Rent the Runway’s mission is to give people the freedom to wear more of what they love — by renting rather than owning — and to make high-style fashion accessible, affordable, and sustainable. The company aims to transform fashion from a commodity to be possessed, into a service to be experienced. Through innovative logistics, technology and designer partnerships, Rent the Runway seeks to deliver seamless access to a rotating wardrobe, enabling customers to experiment with their style, reduce consumption, and redefine what it means to “own” fashion.
Rent the Runway offers a portfolio of designer apparel and accessories available through several service models. Customers can select individual items for short-term rental (for example, 4- or 8-day periods under the “Reserve” programme), or subscribe to a membership (“Unlimited” or tiered monthly plans) allowing multiple items per month with swap flexibility. Inventory spans hundreds of designer labels — from evening gowns and event wear to everyday dresses, workwear, denim, jewellery, handbags and other accessories — in diverse sizes.
Rent the Runway also operates its own exclusive “Design Collective” capsule lines, developed in collaboration with emerging and established designers to meet rental-friendly criteria and customer demand.
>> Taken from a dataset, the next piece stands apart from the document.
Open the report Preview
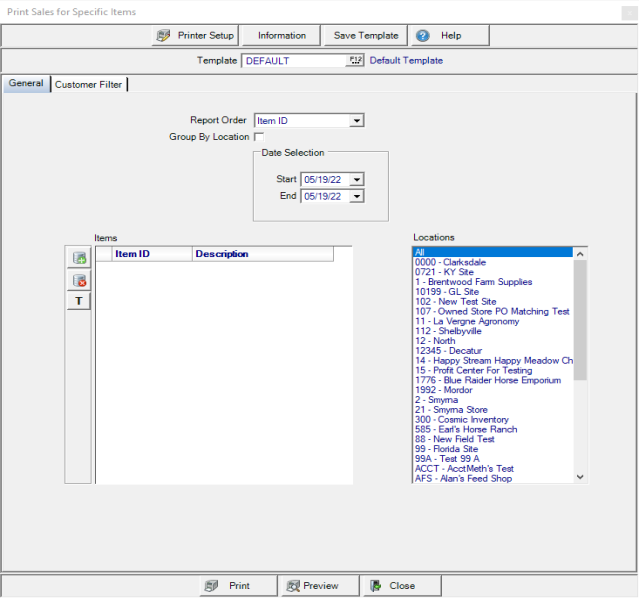639x598 pixels. (313, 586)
Operationally, Rent the Runway controls much of its logistics chain: inventory procurement, provenance, dry-cleaning, storage, damage repair and fulfilment are managed in-house, making it a logistics-intensive service model rather than a simple peer-to-peer platform.
Rent the Runway and its leadership have received considerable recognition over the years. The company has appeared multiple times on CNBC’s Disruptor 50 list and has been named one of Fast Company’s Most Innovative Companies. CEO Jennifer Hyman has been recognised in Time’s 100 Most Influential People, Fortune’s 40 Under 40, and numerous industry “most influential women” and entrepreneurship awards.